Con un discurso provocador y de odio (a veces grosero), “antielite política”, en esencia antisistema, este seguidor de Von Hayek y Friedman (mercado extremo y desregulado), recuerda a otros conocidos líderes disruptivos/“outsiders” como Trump o Bolsonaro, que han utilizado el discurso como un cincel para socavar la democracia.
Todos ellos son una mezcla entre antiguos líderes autoritarios y actuales autócratas que demonizan la política cuando no es suya. Además de sus excentricidades (como blandir motosierras en actos políticos) y el uso cotidiano de redes, son nacionalistas proclives a sistemas autoritarios de extrema derecha, con un fuerte culto a la personalidad, que justifican la violencia o las represalias en contra de oponentes y la denigración del Estado de derecho en función del secuestrado y manipulado concepto de la libertad. Usan la victimización (“nos han engañado y robado”) para justificar sus acciones, aunque sean constructos parciales, distorsionados o francamente falsos. Por ejemplo, tres primeros ministros conservadores del Reino Unido prometieron que con el Brexit (2016) se reduciría drásticamente la migración. Sin embargo, esta se había triplicado al 2022 (hoy hacen la misma promesa falsa frente a la inmigración la derecha y ultraderecha en Chile).

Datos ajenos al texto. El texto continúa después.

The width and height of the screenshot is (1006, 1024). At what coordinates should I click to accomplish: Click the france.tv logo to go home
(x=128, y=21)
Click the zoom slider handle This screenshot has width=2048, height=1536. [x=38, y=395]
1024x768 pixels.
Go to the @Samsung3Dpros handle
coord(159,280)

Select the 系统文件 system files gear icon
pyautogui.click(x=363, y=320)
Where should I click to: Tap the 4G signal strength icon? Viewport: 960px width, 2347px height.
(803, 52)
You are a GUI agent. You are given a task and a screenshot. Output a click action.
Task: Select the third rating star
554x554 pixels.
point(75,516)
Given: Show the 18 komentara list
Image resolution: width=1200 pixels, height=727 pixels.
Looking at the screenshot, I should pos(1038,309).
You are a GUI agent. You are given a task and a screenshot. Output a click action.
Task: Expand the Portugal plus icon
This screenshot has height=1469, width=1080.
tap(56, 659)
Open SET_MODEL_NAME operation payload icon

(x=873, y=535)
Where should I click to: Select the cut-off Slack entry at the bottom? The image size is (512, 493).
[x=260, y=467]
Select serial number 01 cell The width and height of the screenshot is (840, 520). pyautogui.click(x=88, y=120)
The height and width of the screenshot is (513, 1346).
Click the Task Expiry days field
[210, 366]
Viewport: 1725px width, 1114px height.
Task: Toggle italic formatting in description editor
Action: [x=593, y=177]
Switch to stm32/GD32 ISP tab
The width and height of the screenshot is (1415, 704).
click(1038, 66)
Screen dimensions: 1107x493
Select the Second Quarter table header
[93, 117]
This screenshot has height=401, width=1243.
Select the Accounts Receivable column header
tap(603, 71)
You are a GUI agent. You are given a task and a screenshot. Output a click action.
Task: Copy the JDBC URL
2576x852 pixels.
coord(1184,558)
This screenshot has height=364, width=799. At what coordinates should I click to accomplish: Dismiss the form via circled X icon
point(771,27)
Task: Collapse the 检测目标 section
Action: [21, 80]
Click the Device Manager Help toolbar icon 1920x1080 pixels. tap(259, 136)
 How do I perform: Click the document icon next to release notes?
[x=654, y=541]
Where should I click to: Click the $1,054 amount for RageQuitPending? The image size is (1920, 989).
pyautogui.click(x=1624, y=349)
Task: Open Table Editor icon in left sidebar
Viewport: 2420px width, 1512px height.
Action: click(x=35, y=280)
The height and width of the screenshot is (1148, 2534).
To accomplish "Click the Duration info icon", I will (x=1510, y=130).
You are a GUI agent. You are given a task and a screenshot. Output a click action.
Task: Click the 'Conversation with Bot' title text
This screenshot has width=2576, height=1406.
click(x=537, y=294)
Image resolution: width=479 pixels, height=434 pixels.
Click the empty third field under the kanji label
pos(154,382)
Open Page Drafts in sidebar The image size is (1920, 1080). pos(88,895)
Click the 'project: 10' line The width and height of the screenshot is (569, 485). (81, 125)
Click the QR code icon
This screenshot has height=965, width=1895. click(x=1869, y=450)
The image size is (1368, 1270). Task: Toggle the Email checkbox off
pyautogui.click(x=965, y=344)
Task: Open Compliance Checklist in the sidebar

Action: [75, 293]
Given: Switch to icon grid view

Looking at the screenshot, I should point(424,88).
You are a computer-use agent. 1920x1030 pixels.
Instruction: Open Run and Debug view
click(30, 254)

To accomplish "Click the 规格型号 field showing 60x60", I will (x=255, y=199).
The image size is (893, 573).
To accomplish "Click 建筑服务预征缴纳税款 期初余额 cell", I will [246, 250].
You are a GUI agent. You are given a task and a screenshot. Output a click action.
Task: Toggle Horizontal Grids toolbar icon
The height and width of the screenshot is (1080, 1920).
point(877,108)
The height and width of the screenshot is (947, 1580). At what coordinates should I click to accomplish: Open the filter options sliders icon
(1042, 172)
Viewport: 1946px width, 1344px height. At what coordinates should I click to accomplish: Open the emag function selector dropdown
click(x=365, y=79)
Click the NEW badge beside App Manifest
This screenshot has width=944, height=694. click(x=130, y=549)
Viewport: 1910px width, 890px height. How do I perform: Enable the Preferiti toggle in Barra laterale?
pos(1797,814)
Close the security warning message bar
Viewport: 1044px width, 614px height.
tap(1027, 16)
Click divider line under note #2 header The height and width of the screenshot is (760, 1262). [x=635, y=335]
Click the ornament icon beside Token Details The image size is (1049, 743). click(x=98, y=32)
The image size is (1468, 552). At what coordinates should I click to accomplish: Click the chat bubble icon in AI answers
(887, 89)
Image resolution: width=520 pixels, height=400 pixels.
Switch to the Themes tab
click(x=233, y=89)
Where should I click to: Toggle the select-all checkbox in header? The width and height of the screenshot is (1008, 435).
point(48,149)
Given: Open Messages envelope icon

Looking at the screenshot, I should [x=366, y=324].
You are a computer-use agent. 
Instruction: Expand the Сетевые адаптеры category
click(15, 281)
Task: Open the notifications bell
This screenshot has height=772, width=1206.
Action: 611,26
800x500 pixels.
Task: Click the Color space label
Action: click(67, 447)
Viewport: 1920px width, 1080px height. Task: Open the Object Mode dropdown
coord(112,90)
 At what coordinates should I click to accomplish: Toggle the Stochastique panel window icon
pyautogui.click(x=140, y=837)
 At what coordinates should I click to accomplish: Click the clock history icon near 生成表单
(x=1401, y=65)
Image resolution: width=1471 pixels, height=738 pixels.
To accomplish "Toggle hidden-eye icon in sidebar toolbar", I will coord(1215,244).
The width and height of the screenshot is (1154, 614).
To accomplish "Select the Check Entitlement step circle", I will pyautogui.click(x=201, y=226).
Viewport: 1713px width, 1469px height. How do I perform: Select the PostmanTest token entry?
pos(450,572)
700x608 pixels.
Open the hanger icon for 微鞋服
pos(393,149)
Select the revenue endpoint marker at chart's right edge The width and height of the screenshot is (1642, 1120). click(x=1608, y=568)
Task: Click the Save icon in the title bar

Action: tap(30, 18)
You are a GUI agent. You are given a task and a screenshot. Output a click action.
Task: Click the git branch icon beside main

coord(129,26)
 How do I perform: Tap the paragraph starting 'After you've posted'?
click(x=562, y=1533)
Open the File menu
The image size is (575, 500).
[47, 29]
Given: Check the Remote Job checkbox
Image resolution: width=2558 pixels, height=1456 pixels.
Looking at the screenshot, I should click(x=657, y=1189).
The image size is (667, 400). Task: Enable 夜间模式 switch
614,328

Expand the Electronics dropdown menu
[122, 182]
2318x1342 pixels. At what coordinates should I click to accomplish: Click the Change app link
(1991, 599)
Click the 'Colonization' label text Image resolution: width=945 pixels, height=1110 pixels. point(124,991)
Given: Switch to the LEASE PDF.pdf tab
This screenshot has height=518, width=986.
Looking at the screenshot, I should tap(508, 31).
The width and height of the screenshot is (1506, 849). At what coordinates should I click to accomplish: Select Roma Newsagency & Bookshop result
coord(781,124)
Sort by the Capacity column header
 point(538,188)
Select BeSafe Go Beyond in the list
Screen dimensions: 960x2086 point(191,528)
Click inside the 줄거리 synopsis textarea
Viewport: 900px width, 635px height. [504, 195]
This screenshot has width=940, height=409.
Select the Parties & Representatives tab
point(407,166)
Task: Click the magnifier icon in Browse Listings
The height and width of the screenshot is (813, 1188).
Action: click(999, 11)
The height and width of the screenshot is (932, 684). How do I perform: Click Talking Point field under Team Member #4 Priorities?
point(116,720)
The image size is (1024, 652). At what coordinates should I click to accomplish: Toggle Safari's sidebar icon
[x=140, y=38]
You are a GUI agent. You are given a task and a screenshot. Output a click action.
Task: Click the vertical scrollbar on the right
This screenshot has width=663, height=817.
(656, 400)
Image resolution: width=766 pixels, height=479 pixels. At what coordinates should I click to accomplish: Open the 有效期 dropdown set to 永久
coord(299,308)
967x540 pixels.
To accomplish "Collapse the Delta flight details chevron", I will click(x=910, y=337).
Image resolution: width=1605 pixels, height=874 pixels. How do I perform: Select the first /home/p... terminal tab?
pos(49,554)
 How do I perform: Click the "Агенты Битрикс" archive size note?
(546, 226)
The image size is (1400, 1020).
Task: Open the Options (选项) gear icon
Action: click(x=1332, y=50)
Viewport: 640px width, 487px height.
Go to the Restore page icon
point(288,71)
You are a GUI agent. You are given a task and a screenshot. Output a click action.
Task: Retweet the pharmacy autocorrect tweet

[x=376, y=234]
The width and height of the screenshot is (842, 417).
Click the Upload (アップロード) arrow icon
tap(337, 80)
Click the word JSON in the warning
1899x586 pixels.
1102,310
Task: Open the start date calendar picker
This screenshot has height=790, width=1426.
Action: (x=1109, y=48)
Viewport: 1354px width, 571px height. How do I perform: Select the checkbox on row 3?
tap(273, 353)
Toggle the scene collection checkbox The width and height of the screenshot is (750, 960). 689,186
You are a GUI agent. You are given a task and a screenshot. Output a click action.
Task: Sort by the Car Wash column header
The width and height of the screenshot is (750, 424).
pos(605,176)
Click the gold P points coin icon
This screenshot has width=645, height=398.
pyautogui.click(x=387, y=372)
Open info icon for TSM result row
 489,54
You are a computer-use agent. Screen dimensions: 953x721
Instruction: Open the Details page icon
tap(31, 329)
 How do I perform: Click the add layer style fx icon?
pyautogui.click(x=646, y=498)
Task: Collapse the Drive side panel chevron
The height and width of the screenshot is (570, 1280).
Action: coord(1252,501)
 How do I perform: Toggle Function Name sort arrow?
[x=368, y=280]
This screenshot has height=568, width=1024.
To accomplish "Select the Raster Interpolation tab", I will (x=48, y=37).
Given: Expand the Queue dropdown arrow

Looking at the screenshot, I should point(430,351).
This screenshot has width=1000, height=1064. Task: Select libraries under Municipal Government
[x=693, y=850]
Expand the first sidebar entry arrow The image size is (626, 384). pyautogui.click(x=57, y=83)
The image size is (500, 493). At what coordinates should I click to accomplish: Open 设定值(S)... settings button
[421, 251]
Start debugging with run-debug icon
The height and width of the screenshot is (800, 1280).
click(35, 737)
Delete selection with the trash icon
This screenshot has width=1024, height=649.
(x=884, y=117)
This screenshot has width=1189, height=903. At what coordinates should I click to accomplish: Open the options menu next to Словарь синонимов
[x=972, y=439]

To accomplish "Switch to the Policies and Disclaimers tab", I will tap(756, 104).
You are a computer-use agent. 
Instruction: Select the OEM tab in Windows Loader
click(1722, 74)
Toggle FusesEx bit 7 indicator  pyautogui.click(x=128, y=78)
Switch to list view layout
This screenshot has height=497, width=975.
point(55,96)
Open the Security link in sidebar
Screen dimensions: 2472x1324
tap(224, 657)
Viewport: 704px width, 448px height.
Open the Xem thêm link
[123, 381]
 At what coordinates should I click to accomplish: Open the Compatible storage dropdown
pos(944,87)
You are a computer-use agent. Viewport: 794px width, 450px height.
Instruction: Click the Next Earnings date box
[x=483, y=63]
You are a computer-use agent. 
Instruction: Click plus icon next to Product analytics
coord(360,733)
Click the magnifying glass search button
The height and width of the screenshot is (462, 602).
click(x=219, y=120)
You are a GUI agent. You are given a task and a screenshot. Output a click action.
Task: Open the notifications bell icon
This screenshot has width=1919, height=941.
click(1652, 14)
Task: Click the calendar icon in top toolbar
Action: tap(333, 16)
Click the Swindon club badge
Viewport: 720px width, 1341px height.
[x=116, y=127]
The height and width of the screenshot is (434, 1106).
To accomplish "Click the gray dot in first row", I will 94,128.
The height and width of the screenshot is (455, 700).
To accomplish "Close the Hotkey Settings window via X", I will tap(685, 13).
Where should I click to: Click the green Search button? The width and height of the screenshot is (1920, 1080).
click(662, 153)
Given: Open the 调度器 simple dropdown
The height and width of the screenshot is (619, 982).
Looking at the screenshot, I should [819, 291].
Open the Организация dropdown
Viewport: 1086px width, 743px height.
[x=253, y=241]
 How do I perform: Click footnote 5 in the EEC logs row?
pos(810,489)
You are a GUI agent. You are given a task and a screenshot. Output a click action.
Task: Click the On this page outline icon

El exsenador y exsecretario de Defensa de Barack Obama, el republicano Chuck Hagel, dijo que “en una democracia deben hacerse concesiones (llegar a acuerdos), porque solo hay una alternativa ante ello: un gobierno autoritario”. Es decir, y en palabras de Martin Wolf, en una democracia liberal en la competición por el poder entre partidos se acepta la legitimidad de la derrota, no se permite el uso de la fuerza y los ganadores no intentan destruir a los perdedores.
Sin embargo, y carentes de estándares democráticos, este tipo de liderazgos tienden a poner en jaque (fracturar) elementos básicos de la gobernanza, la democracia y el Estado de derecho e, incluso, la política exterior. Trump, por ejemplo, quiere resolver militarmente los problemas sociopolíticos: pensó usar el ejército para atacar a los cárteles de drogas en México y ahora quiere usar la excepcional Ley de Insurrección para fines militares con objetivos policiales (léase manifestaciones, erradicación masiva de inmigrantes, etc.). En Chile, los mismos están pidiendo Estado de Excepción para algunas regiones, incluyendo la Metropolitana.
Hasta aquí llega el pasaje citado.